2) Contested sovereignty: How does R2P apply to Gaza? R2P applies to several entities all of whom contest sovereignty over Gaza. Because R2P is a condition of sovereignty, it stands to reason that aspiring sovereigns should exercise their responsibilities. In this case (a) Israel: until Gaza is fully sovereign, Israel must uphold the primary responsibility of the state to protect there, and it likewise has legal responsibilities to abide by IHL as an occupying power; (b) Palestinian Authority: as the principal aspiring sovereign, the PA has a responsibility to protect, and its sovereignty is conditioned on it fulfilling it; and (c) Hamas: as an aspiring legitimate belligerent, Hamas has the same responsibilities as the LTTE to uphold IHL. When considering Gaza, it should not be taken as a vacuum where no one bears responsibility to the population in accordance with R2P, rather everyone does.

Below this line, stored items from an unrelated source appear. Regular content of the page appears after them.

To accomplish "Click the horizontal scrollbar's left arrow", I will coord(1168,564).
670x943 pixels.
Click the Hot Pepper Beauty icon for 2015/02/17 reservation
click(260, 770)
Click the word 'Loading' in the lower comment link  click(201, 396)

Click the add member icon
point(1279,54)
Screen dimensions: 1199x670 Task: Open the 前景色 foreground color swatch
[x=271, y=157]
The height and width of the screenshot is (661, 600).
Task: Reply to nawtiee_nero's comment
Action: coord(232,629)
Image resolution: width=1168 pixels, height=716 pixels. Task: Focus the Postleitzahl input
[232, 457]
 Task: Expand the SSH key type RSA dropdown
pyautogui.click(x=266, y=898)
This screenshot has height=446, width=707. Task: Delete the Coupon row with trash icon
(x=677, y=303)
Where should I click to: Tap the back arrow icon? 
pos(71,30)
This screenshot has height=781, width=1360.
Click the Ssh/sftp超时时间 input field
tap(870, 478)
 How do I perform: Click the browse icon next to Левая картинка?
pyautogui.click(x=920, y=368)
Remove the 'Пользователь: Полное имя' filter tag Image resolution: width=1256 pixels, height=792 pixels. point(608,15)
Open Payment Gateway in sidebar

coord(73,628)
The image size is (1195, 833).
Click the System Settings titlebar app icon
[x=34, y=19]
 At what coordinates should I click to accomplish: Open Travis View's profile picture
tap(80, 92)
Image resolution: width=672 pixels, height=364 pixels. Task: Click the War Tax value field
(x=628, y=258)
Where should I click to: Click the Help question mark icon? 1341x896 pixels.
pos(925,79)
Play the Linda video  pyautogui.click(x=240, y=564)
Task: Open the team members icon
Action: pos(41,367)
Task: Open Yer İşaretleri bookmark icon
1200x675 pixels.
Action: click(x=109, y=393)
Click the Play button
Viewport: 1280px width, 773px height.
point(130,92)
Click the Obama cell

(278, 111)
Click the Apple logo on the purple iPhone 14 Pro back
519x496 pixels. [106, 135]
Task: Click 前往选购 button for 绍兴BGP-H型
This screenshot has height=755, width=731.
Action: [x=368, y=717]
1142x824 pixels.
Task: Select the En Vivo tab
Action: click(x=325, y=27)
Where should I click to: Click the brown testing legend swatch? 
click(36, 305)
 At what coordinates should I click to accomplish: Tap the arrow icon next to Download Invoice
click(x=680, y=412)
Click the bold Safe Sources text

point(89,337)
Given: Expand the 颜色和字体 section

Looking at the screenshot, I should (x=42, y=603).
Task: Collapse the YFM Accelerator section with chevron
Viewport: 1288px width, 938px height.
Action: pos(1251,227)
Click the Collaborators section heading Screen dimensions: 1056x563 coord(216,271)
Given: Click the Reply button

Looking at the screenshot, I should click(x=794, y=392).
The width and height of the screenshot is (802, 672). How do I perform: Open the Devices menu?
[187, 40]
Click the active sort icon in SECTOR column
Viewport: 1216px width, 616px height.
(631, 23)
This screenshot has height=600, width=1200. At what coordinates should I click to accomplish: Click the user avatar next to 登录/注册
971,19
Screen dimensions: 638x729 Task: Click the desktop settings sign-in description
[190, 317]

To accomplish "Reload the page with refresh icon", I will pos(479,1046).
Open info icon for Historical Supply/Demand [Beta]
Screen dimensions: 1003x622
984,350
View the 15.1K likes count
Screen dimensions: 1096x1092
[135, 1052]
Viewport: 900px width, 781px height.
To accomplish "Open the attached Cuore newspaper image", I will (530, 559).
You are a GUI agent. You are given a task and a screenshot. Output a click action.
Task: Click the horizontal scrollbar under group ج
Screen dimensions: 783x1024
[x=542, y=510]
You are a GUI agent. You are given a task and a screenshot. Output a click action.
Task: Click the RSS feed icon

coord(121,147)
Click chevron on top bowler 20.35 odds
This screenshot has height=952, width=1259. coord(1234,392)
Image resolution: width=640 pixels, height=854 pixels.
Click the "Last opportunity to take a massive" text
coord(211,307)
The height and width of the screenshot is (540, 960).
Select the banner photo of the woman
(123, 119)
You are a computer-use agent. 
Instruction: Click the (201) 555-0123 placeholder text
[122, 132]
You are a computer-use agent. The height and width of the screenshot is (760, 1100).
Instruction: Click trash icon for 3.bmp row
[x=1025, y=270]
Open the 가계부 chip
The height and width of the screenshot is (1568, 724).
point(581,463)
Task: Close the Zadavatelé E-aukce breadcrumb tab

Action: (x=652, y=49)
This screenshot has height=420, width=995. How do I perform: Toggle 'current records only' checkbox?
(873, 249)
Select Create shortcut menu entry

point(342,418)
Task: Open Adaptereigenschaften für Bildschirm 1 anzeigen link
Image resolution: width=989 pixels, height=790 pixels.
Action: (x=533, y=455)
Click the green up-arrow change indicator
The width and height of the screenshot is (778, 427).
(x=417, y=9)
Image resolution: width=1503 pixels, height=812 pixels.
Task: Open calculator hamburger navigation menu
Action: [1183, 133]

3) “Absent” sovereignty: Somalia seems to be the clearest example where the state does not “function.” But despite its anarchy, there has always been a formal state of Somalia. If Somali state authorities are “manifestly failing” to protect (due to incapacity), the responsibility passes to the United Nations Security Council. In this case, the UNSC is working with the relevant regional organization—the African Union—to take, albeit scarcely effective, action.
As these examples hope to illustrate, R2P’s “statism” might look like a problem at first glance, but in fact this is not much of a problem at all. Locating responsibility is relatively straightforward. Less straightforward is (1) determining what manifest failure means, and (2) determining a course of action when a state is deemed to be manifestly failing. Again, if there are contradictions here, they seem to be in interpretations and expectations of what R2P means and entails for states and non-state actors, but nothing fundamental to the principle itself.
As a final note, it is also important to remember R2P is not a “tool” as such, but a principle. In this regard, R2P is neither “used” nor “invoked” as a humanitarian’s draw-card to rectify a course of action in a given situation, but a platform for encouraging or compelling states to faithfully uphold their sovereign responsibilities to all populations within their territorial domain. There are therefore no situations in which R2P is relevant because there is never a point at which it is irrelevant. R2P requires states to continually strive to build the requisite capacities, framework and institutions to protect and assist others to do the same. In cases where preventive measures fail and mass atrocity crimes are occurring or imminently forewarned, the R2P principle requires timely and decisive action. But this is no more “making use” of R2P than region-to-region learning, bilateral assistance and domestic reform geared at preventing the grave and deliberate abuse of vulnerable populations. R2P, in sum, represents a renewed and invigorated consensus to further entrench genocide and mass atrocity prevention in the institutions and practices of states, non-state actors, civil society organizations, regional bodies and the United Nations system.